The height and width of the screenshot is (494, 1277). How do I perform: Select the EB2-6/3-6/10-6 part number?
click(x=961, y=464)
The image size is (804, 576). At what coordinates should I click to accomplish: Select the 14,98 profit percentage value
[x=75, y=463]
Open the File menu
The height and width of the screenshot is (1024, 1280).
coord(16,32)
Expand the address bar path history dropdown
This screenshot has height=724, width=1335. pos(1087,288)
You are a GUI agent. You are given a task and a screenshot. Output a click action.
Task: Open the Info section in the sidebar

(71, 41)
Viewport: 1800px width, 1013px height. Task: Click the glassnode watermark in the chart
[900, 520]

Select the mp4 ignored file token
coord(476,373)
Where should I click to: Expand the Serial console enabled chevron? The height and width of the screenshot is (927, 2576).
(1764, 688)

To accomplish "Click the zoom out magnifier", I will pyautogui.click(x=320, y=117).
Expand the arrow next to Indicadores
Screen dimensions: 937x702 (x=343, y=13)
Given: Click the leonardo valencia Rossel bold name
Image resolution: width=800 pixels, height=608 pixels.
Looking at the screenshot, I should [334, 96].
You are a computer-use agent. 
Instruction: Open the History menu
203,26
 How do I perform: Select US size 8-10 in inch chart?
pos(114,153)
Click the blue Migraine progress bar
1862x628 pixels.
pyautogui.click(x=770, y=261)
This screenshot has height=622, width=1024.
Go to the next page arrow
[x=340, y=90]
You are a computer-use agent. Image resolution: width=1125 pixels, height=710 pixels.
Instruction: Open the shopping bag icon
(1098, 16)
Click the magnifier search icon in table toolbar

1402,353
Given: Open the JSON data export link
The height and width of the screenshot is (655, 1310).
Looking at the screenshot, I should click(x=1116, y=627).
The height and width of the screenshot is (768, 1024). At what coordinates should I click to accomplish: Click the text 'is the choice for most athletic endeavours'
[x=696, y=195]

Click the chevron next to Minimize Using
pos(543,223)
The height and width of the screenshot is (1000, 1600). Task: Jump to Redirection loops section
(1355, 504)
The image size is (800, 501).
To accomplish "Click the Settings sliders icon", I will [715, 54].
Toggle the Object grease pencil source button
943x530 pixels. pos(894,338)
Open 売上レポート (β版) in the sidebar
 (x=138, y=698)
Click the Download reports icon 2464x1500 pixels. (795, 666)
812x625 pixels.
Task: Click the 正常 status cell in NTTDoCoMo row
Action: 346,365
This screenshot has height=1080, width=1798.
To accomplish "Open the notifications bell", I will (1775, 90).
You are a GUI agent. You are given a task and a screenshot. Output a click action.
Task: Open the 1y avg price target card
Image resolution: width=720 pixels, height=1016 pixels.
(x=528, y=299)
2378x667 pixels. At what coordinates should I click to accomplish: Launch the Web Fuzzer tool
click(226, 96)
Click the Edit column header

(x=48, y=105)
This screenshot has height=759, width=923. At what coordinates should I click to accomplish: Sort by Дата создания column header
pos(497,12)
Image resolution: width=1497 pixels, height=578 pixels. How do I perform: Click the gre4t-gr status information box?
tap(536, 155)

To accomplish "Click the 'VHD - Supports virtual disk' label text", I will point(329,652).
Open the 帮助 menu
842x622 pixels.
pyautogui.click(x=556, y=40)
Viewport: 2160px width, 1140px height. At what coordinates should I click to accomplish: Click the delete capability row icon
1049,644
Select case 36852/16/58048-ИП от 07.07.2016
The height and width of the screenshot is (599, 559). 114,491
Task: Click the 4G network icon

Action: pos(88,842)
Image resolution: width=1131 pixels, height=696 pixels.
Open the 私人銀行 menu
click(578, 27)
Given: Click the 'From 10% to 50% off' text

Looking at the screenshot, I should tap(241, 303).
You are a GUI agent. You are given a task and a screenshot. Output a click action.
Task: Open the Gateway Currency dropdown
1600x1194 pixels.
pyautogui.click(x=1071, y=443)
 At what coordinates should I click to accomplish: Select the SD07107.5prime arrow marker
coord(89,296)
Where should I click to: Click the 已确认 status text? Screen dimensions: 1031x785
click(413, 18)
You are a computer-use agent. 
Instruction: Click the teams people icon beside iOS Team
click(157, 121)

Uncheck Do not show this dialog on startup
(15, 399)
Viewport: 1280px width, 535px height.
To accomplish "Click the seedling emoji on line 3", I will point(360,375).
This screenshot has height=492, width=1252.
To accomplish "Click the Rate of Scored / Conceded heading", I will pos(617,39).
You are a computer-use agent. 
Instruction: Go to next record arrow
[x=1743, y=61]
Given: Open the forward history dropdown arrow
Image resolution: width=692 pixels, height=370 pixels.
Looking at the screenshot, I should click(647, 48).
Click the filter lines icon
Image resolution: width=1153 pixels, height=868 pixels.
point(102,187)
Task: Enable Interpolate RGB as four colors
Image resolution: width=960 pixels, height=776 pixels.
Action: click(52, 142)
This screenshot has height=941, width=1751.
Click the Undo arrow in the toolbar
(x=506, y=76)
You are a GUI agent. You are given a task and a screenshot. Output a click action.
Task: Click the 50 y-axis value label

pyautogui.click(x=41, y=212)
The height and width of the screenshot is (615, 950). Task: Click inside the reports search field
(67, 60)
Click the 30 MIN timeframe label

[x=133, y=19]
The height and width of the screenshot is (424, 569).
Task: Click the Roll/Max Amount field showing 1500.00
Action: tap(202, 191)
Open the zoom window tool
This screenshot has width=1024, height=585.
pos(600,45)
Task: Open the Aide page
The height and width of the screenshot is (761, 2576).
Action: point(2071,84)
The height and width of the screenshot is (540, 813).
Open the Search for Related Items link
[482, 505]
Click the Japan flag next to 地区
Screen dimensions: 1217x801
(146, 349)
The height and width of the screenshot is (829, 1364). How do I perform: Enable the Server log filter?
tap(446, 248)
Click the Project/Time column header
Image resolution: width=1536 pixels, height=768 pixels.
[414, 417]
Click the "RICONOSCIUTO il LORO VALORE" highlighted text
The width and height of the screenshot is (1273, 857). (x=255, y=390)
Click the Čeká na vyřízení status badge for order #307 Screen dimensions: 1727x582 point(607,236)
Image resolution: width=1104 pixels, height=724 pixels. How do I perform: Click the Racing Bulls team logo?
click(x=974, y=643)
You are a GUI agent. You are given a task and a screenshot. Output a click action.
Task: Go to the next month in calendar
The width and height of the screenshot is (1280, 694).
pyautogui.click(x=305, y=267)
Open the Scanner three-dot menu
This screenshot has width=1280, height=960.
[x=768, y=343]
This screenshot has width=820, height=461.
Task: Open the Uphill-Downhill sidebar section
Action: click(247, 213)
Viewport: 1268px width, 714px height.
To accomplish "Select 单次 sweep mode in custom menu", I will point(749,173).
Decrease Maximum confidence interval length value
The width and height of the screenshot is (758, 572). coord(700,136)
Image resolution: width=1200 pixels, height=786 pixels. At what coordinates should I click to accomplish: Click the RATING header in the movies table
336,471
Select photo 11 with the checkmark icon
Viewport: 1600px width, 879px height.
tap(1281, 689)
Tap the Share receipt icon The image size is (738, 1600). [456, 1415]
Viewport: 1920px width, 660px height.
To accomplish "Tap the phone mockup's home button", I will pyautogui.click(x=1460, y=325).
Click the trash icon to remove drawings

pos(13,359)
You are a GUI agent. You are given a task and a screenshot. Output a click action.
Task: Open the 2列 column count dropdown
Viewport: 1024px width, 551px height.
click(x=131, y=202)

Instructions for the task => The answer should repeat every line of the listing exactly.

Written response =>
The height and width of the screenshot is (494, 1277). How do I perform: Select the EB2-6/3-6/10-6 part number?
click(x=961, y=464)
The image size is (804, 576). At what coordinates should I click to accomplish: Select the 14,98 profit percentage value
[x=75, y=463]
Open the File menu
The height and width of the screenshot is (1024, 1280).
coord(16,32)
Expand the address bar path history dropdown
This screenshot has height=724, width=1335. pos(1087,288)
You are a GUI agent. You are given a task and a screenshot. Output a click action.
Task: Open the Info section in the sidebar

(71, 41)
Viewport: 1800px width, 1013px height. Task: Click the glassnode watermark in the chart
[900, 520]

Select the mp4 ignored file token
coord(476,373)
Where should I click to: Expand the Serial console enabled chevron? The height and width of the screenshot is (927, 2576).
(1764, 688)

To accomplish "Click the zoom out magnifier", I will pyautogui.click(x=320, y=117).
Expand the arrow next to Indicadores
Screen dimensions: 937x702 (x=343, y=13)
Given: Click the leonardo valencia Rossel bold name
Image resolution: width=800 pixels, height=608 pixels.
Looking at the screenshot, I should [334, 96].
You are a computer-use agent. 
Instruction: Open the History menu
203,26
 How do I perform: Select US size 8-10 in inch chart?
pos(114,153)
Click the blue Migraine progress bar
1862x628 pixels.
pyautogui.click(x=770, y=261)
This screenshot has height=622, width=1024.
Go to the next page arrow
[x=340, y=90]
You are a computer-use agent. Image resolution: width=1125 pixels, height=710 pixels.
Instruction: Open the shopping bag icon
(1098, 16)
Click the magnifier search icon in table toolbar

1402,353
Given: Open the JSON data export link
The height and width of the screenshot is (655, 1310).
Looking at the screenshot, I should click(x=1116, y=627).
The height and width of the screenshot is (768, 1024). At what coordinates should I click to accomplish: Click the text 'is the choice for most athletic endeavours'
[x=696, y=195]

Click the chevron next to Minimize Using
pos(543,223)
The height and width of the screenshot is (1000, 1600). Task: Jump to Redirection loops section
(1355, 504)
The image size is (800, 501).
To accomplish "Click the Settings sliders icon", I will [715, 54].
Toggle the Object grease pencil source button
943x530 pixels. pos(894,338)
Open 売上レポート (β版) in the sidebar
 (x=138, y=698)
Click the Download reports icon 2464x1500 pixels. (795, 666)
812x625 pixels.
Task: Click the 正常 status cell in NTTDoCoMo row
Action: 346,365
This screenshot has height=1080, width=1798.
To accomplish "Open the notifications bell", I will (1775, 90).
You are a GUI agent. You are given a task and a screenshot. Output a click action.
Task: Open the 1y avg price target card
Image resolution: width=720 pixels, height=1016 pixels.
(x=528, y=299)
2378x667 pixels. At what coordinates should I click to accomplish: Launch the Web Fuzzer tool
click(226, 96)
Click the Edit column header

(x=48, y=105)
This screenshot has height=759, width=923. At what coordinates should I click to accomplish: Sort by Дата создания column header
pos(497,12)
Image resolution: width=1497 pixels, height=578 pixels. How do I perform: Click the gre4t-gr status information box?
tap(536, 155)

To accomplish "Click the 'VHD - Supports virtual disk' label text", I will point(329,652).
Open the 帮助 menu
842x622 pixels.
pyautogui.click(x=556, y=40)
Viewport: 2160px width, 1140px height. At what coordinates should I click to accomplish: Click the delete capability row icon
1049,644
Select case 36852/16/58048-ИП от 07.07.2016
The height and width of the screenshot is (599, 559). 114,491
Task: Click the 4G network icon

Action: pos(88,842)
Image resolution: width=1131 pixels, height=696 pixels.
Open the 私人銀行 menu
click(578, 27)
Given: Click the 'From 10% to 50% off' text

Looking at the screenshot, I should tap(241, 303).
You are a GUI agent. You are given a task and a screenshot. Output a click action.
Task: Open the Gateway Currency dropdown
1600x1194 pixels.
pyautogui.click(x=1071, y=443)
 At what coordinates should I click to accomplish: Select the SD07107.5prime arrow marker
coord(89,296)
Where should I click to: Click the 已确认 status text? Screen dimensions: 1031x785
click(413, 18)
You are a computer-use agent. 
Instruction: Click the teams people icon beside iOS Team
click(157, 121)

Uncheck Do not show this dialog on startup
(15, 399)
Viewport: 1280px width, 535px height.
To accomplish "Click the seedling emoji on line 3", I will point(360,375).
This screenshot has height=492, width=1252.
To accomplish "Click the Rate of Scored / Conceded heading", I will pos(617,39).
You are a computer-use agent. 
Instruction: Go to next record arrow
[x=1743, y=61]
Given: Open the forward history dropdown arrow
Image resolution: width=692 pixels, height=370 pixels.
Looking at the screenshot, I should click(647, 48).
Click the filter lines icon
Image resolution: width=1153 pixels, height=868 pixels.
point(102,187)
Task: Enable Interpolate RGB as four colors
Image resolution: width=960 pixels, height=776 pixels.
Action: click(52, 142)
This screenshot has height=941, width=1751.
Click the Undo arrow in the toolbar
(x=506, y=76)
You are a GUI agent. You are given a task and a screenshot. Output a click action.
Task: Click the 50 y-axis value label

pyautogui.click(x=41, y=212)
The height and width of the screenshot is (615, 950). Task: Click inside the reports search field
(67, 60)
Click the 30 MIN timeframe label

[x=133, y=19]
The height and width of the screenshot is (424, 569).
Task: Click the Roll/Max Amount field showing 1500.00
Action: tap(202, 191)
Open the zoom window tool
This screenshot has width=1024, height=585.
pos(600,45)
Task: Open the Aide page
The height and width of the screenshot is (761, 2576).
Action: point(2071,84)
The height and width of the screenshot is (540, 813).
Open the Search for Related Items link
[482, 505]
Click the Japan flag next to 地区
Screen dimensions: 1217x801
(146, 349)
The height and width of the screenshot is (829, 1364). How do I perform: Enable the Server log filter?
tap(446, 248)
Click the Project/Time column header
Image resolution: width=1536 pixels, height=768 pixels.
[414, 417]
Click the "RICONOSCIUTO il LORO VALORE" highlighted text
The width and height of the screenshot is (1273, 857). (x=255, y=390)
Click the Čeká na vyřízení status badge for order #307 Screen dimensions: 1727x582 point(607,236)
Image resolution: width=1104 pixels, height=724 pixels. How do I perform: Click the Racing Bulls team logo?
click(x=974, y=643)
You are a GUI agent. You are given a task and a screenshot. Output a click action.
Task: Go to the next month in calendar
The width and height of the screenshot is (1280, 694).
pyautogui.click(x=305, y=267)
Open the Scanner three-dot menu
This screenshot has width=1280, height=960.
[x=768, y=343]
This screenshot has width=820, height=461.
Task: Open the Uphill-Downhill sidebar section
Action: click(247, 213)
Viewport: 1268px width, 714px height.
To accomplish "Select 单次 sweep mode in custom menu", I will point(749,173).
Decrease Maximum confidence interval length value
The width and height of the screenshot is (758, 572). coord(700,136)
Image resolution: width=1200 pixels, height=786 pixels. At what coordinates should I click to accomplish: Click the RATING header in the movies table
336,471
Select photo 11 with the checkmark icon
Viewport: 1600px width, 879px height.
tap(1281, 689)
Tap the Share receipt icon The image size is (738, 1600). [456, 1415]
Viewport: 1920px width, 660px height.
To accomplish "Tap the phone mockup's home button", I will pyautogui.click(x=1460, y=325).
Click the trash icon to remove drawings

pos(13,359)
You are a GUI agent. You are given a task and a screenshot. Output a click action.
Task: Open the 2列 column count dropdown
Viewport: 1024px width, 551px height.
click(x=131, y=202)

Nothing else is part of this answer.